L’île de Hôzuki

 

L’île de Hôzuki

Auteur : Kei Sanbe

Editions Ki-oon

Paru en 2008-2009

Genre  : Horreur, Seinen

Encore une série courte de manga. Oui, j’ai décidé de me pencher un peu plus dans ma PAL de graphiques. Je m’en étais un peu détournée et c’est bien dommage car je fais de belles (re)découvertes. Le principal problème que je trouve aux mangas est que les séries peuvent vraiment tirer en longueur. Par exemple, j’ai dans ma bibliothèque les Fairy Tail qui est ENFIN terminé au Japon au bout de 63 tomes (2-3 tomes à paraître encore en France) *gloups*. Et à priori, il y a des séries spin-off. Je maudis la personne qui m’a offert le premier tome en 2009 ou 2010. La saga est sympa, mais c’est trop long! BREF, je dérive, car pour le coup, j’ai voulu lire une saga courte, terminée en 4 tomes et en plus, du seinen horrifique… J’adore!

Ne vous fiez absolument pas aux couvertures, qui ne reflètent absolument pas le contenu des mangas!
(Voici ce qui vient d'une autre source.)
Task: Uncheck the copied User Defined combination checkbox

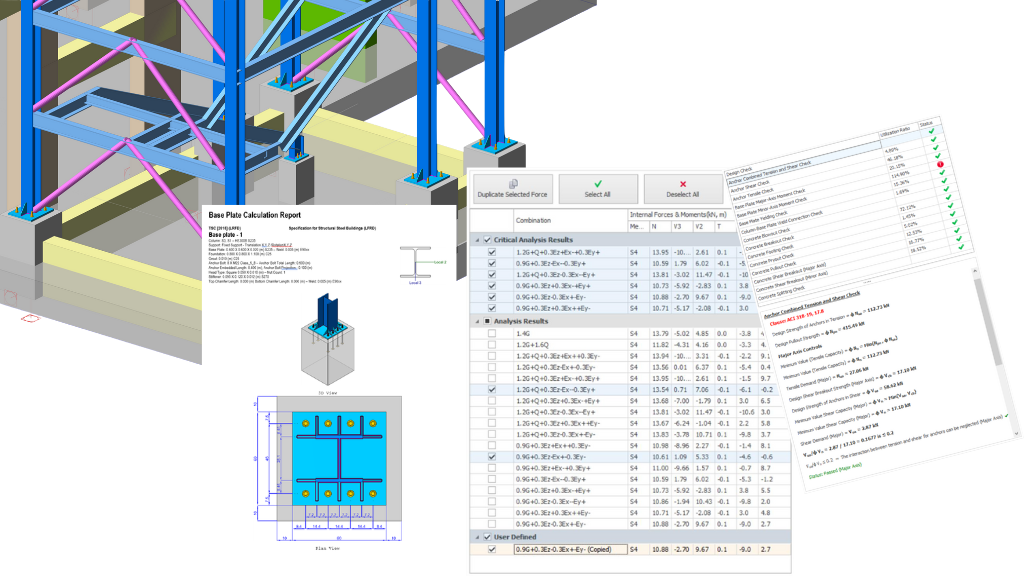Action: pyautogui.click(x=490, y=549)
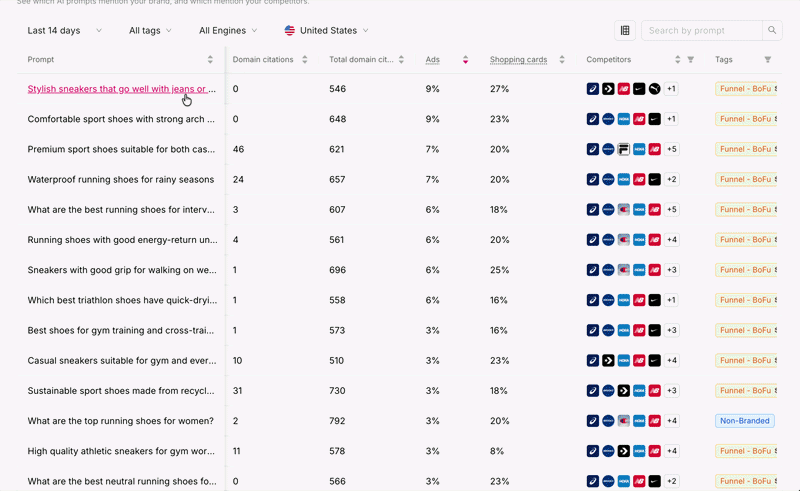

Rien d’érotique, d’hentaï, si ce n’est une histoire de petite culotte peu abordée (il faudra que les japonais m’expliquent c’est quoi le délire avec les petites culottes…).

« Abandonnés par leur mère, deux enfants sont envoyés dans un centre de réadaptation sur l’île de Hôzuki.
Kokoro et sa petite soeur aveugle, Yume, découvrent que leur nouveau foyer compte seulement quatre élève, pour autant de professeurs. Petit à petit, les langues se délient, les histoires des autres pensionnaires font froid dans le dos : à les entendre, meurtres, disparitions, visions fantomatiques et sombres machinations se succèdent sur cette île inquiétante… Pour survivre, les enfants n’ont qu’un seul mot d’ordre : ne se fier aux adultes sous aucun prétexte. »

J’ai découvert ce manga un peu par hasard lors d’une de mes visites de la Japan Expo il y a fort longtemps. J’avais apprécié le premier tome et quelques années après je me suis décidée à acheter le tome 1. Mon mari a apprécié et a eu la suite à Noël (oui, j’ai profité de ses cadeaux de Noël). Contrairement à Manhole, il n’y a rien de gore, mais une ambiance angoissante et l’auteur joue sur la paranoïa inhérente aux huis-clos bien ficelés.

Hozuki 1-1.jpg

Les dessins sont assez classiques dans la veine des mangas. Mais ils fonctionnent bien, surtout dans les passages un peu plus sombres et angoissants. J’ai surtout apprécié chercher les petits indices que l’auteur a pensé à glisser dans ses planches. Du coup j’avais repéré pas mal de choses et je suis assez fière de moi. Je pense qu’il faudrait que je relise pour être plus attentive à ce genre de petits détails car Kei Sanbe a fait cela avec une grande intelligence.

D’ailleurs ce qui m’a surtout plu, c’est le scénario. Il a su exploiter les caractéristiques de tous les personnages, les lieux, la configuration de l’orphelinat… Mais quelle imagination! Et j’ai vraiment aimé la « conclusion » comme quoi la paranoïa nous fait douter des autres, mais jamais de soi-même. Ce n’est pas un coup de cœur, mais une excellente lecture!